Records from a collection:
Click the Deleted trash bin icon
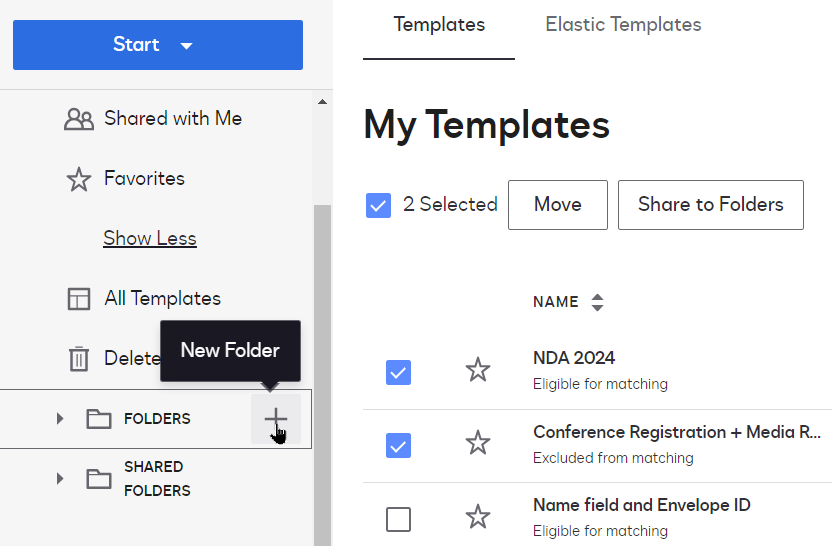This screenshot has height=546, width=832. 78,358
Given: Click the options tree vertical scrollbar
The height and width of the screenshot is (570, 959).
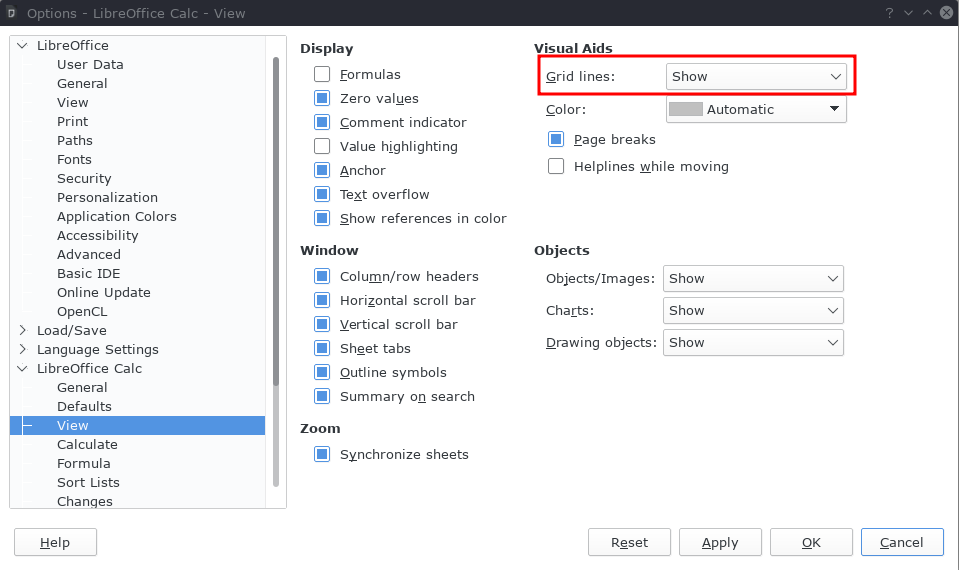Looking at the screenshot, I should (x=276, y=220).
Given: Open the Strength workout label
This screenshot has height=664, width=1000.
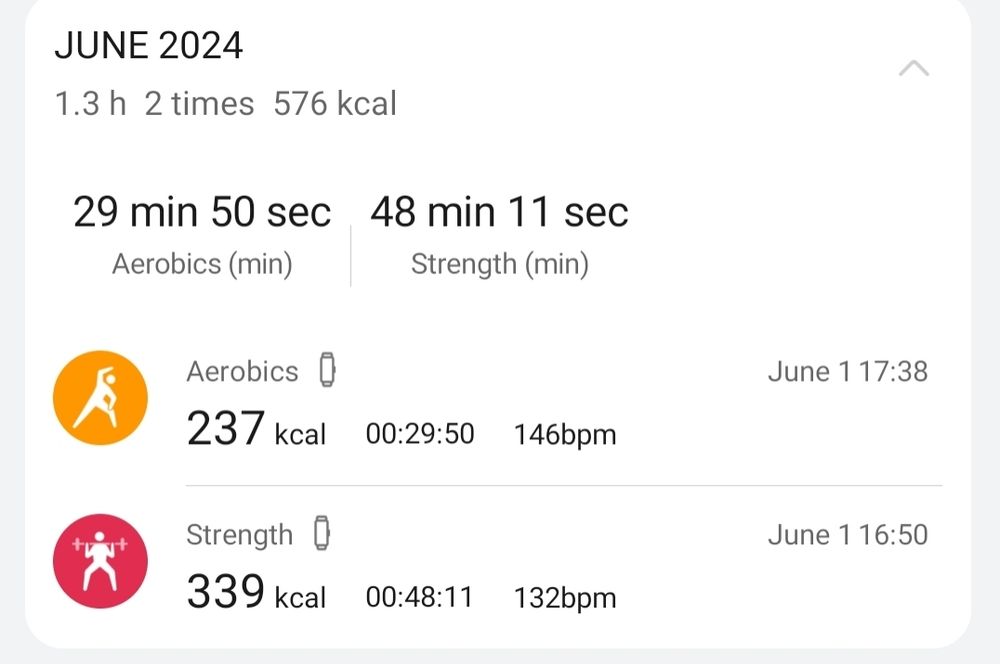Looking at the screenshot, I should 239,535.
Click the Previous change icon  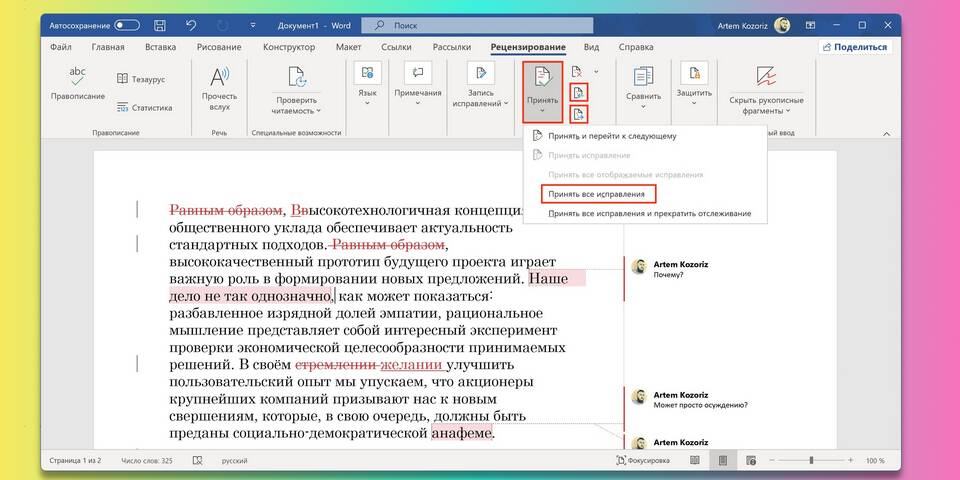coord(578,93)
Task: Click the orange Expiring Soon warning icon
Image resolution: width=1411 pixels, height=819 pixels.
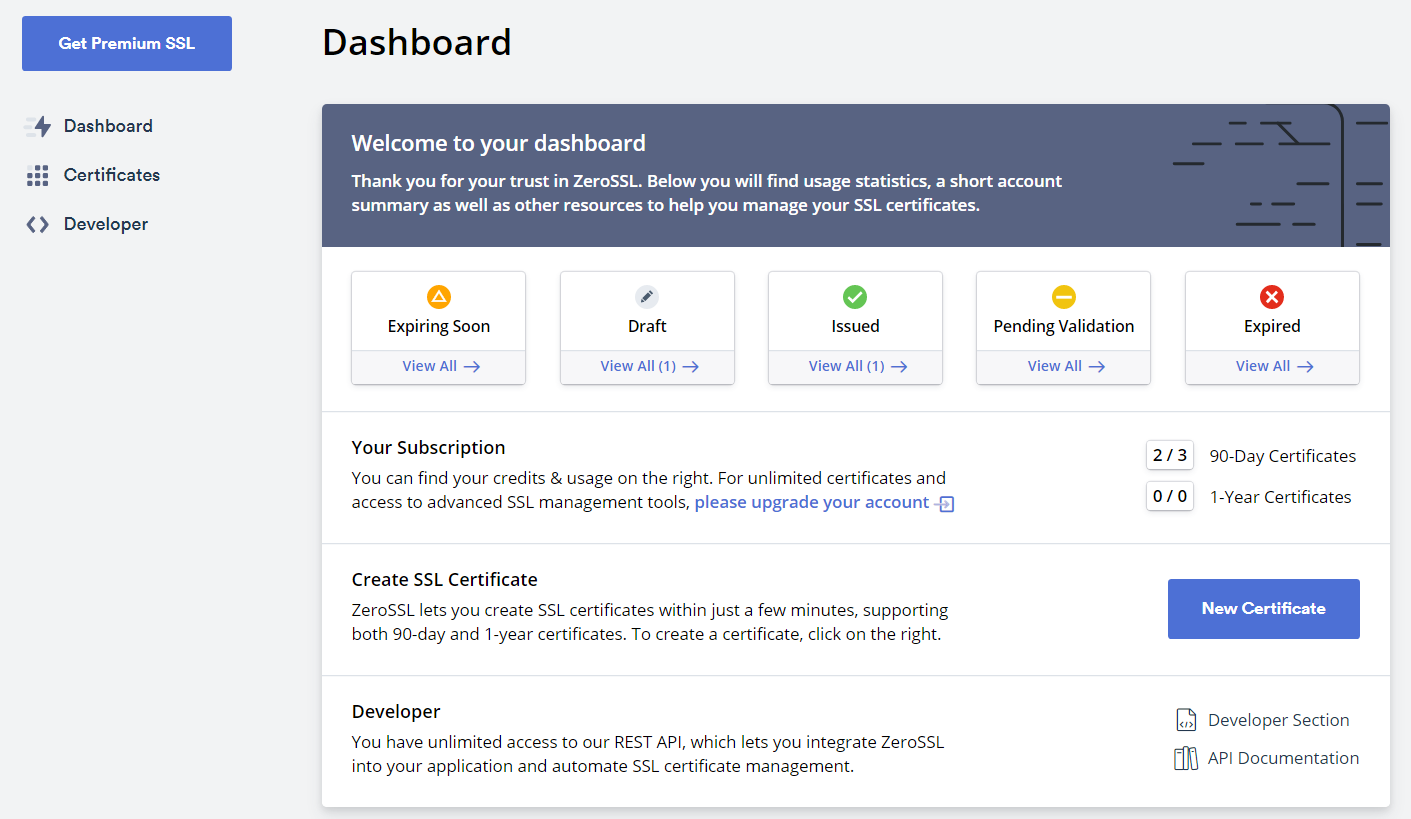Action: (x=439, y=297)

* Exercise description *
Skip the pictures and retype exactly the lines from the one that contains "Image resolution: width=1411" to the last line of the records.

* Answer to the problem *
Image resolution: width=1411 pixels, height=819 pixels.
Action: (x=439, y=297)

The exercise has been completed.